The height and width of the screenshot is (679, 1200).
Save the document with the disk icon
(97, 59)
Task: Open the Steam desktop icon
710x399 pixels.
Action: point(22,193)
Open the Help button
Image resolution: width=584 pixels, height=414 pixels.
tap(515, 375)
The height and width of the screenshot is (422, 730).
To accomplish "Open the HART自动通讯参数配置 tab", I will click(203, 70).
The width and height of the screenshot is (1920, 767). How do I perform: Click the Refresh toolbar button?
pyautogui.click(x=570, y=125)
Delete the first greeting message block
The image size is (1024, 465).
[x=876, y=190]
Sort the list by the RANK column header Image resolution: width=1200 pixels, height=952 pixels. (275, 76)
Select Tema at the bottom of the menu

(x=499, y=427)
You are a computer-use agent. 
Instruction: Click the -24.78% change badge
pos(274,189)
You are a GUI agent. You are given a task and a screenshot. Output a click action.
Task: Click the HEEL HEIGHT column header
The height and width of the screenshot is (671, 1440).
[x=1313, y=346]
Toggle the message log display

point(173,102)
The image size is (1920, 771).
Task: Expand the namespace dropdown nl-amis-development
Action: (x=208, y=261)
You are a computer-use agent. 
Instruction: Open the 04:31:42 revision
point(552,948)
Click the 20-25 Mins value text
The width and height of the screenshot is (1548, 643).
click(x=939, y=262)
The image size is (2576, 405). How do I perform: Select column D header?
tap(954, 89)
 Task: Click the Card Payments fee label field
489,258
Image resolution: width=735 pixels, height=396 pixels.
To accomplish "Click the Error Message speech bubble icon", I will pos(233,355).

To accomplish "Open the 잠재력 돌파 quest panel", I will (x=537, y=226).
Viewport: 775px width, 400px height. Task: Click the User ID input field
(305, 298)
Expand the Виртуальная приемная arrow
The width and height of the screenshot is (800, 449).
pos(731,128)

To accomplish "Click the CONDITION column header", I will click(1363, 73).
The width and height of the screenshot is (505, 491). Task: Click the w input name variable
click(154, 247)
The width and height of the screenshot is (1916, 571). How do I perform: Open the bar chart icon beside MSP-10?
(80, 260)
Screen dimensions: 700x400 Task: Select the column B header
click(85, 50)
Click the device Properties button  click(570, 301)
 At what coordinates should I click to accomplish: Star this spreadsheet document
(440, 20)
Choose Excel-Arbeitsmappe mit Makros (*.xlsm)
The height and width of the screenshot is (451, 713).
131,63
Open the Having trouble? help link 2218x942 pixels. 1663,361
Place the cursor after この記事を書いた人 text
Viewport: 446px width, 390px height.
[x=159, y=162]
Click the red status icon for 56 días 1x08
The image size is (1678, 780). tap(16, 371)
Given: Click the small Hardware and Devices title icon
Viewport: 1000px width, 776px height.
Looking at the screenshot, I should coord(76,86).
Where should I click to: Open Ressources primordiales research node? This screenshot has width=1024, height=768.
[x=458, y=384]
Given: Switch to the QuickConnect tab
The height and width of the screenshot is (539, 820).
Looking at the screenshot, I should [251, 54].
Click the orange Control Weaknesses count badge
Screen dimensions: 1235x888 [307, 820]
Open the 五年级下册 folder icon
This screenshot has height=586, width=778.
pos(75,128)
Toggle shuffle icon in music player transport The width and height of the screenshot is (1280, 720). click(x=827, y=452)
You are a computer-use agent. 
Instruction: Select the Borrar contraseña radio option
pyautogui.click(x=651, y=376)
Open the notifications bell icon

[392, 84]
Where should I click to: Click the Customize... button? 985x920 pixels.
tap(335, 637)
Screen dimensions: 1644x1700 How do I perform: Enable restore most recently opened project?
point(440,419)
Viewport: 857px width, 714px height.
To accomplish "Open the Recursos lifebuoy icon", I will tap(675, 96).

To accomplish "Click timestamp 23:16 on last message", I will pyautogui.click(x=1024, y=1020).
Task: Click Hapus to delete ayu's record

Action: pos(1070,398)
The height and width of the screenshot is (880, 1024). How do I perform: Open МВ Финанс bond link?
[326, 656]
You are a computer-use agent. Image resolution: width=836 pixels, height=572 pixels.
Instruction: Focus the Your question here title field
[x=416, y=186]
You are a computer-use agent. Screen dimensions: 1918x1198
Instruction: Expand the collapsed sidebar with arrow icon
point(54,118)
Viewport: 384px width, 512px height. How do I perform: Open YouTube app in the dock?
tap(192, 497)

==============================

*Assignment*: Reproduce the listing above exactly.

*Exercise result*:
The height and width of the screenshot is (679, 1200).
Save the document with the disk icon
(97, 59)
Task: Open the Steam desktop icon
710x399 pixels.
Action: point(22,193)
Open the Help button
Image resolution: width=584 pixels, height=414 pixels.
tap(515, 375)
The height and width of the screenshot is (422, 730).
To accomplish "Open the HART自动通讯参数配置 tab", I will click(203, 70).
The width and height of the screenshot is (1920, 767). How do I perform: Click the Refresh toolbar button?
pyautogui.click(x=570, y=125)
Delete the first greeting message block
The image size is (1024, 465).
[x=876, y=190]
Sort the list by the RANK column header Image resolution: width=1200 pixels, height=952 pixels. (275, 76)
Select Tema at the bottom of the menu

(x=499, y=427)
You are a computer-use agent. 
Instruction: Click the -24.78% change badge
pos(274,189)
You are a GUI agent. You are given a task and a screenshot. Output a click action.
Task: Click the HEEL HEIGHT column header
The height and width of the screenshot is (671, 1440).
[x=1313, y=346]
Toggle the message log display

point(173,102)
The image size is (1920, 771).
Task: Expand the namespace dropdown nl-amis-development
Action: (x=208, y=261)
You are a computer-use agent. 
Instruction: Open the 04:31:42 revision
point(552,948)
Click the 20-25 Mins value text
The width and height of the screenshot is (1548, 643).
click(x=939, y=262)
The image size is (2576, 405). How do I perform: Select column D header?
tap(954, 89)
 Task: Click the Card Payments fee label field
489,258
Image resolution: width=735 pixels, height=396 pixels.
To accomplish "Click the Error Message speech bubble icon", I will pos(233,355).

To accomplish "Open the 잠재력 돌파 quest panel", I will (x=537, y=226).
Viewport: 775px width, 400px height. Task: Click the User ID input field
(305, 298)
Expand the Виртуальная приемная arrow
The width and height of the screenshot is (800, 449).
pos(731,128)

To accomplish "Click the CONDITION column header", I will click(1363, 73).
The width and height of the screenshot is (505, 491). Task: Click the w input name variable
click(154, 247)
The width and height of the screenshot is (1916, 571). How do I perform: Open the bar chart icon beside MSP-10?
(80, 260)
Screen dimensions: 700x400 Task: Select the column B header
click(85, 50)
Click the device Properties button  click(570, 301)
 At what coordinates should I click to accomplish: Star this spreadsheet document
(440, 20)
Choose Excel-Arbeitsmappe mit Makros (*.xlsm)
The height and width of the screenshot is (451, 713).
131,63
Open the Having trouble? help link 2218x942 pixels. 1663,361
Place the cursor after この記事を書いた人 text
Viewport: 446px width, 390px height.
[x=159, y=162]
Click the red status icon for 56 días 1x08
The image size is (1678, 780). tap(16, 371)
Given: Click the small Hardware and Devices title icon
Viewport: 1000px width, 776px height.
Looking at the screenshot, I should coord(76,86).
Where should I click to: Open Ressources primordiales research node? This screenshot has width=1024, height=768.
[x=458, y=384]
Given: Switch to the QuickConnect tab
The height and width of the screenshot is (539, 820).
Looking at the screenshot, I should [251, 54].
Click the orange Control Weaknesses count badge
Screen dimensions: 1235x888 [307, 820]
Open the 五年级下册 folder icon
This screenshot has height=586, width=778.
pos(75,128)
Toggle shuffle icon in music player transport The width and height of the screenshot is (1280, 720). click(x=827, y=452)
You are a computer-use agent. 
Instruction: Select the Borrar contraseña radio option
pyautogui.click(x=651, y=376)
Open the notifications bell icon

[392, 84]
Where should I click to: Click the Customize... button? 985x920 pixels.
tap(335, 637)
Screen dimensions: 1644x1700 How do I perform: Enable restore most recently opened project?
point(440,419)
Viewport: 857px width, 714px height.
To accomplish "Open the Recursos lifebuoy icon", I will tap(675, 96).

To accomplish "Click timestamp 23:16 on last message", I will pyautogui.click(x=1024, y=1020).
Task: Click Hapus to delete ayu's record

Action: pos(1070,398)
The height and width of the screenshot is (880, 1024). How do I perform: Open МВ Финанс bond link?
[326, 656]
You are a computer-use agent. Image resolution: width=836 pixels, height=572 pixels.
Instruction: Focus the Your question here title field
[x=416, y=186]
You are a computer-use agent. Screen dimensions: 1918x1198
Instruction: Expand the collapsed sidebar with arrow icon
point(54,118)
Viewport: 384px width, 512px height. How do I perform: Open YouTube app in the dock?
tap(192, 497)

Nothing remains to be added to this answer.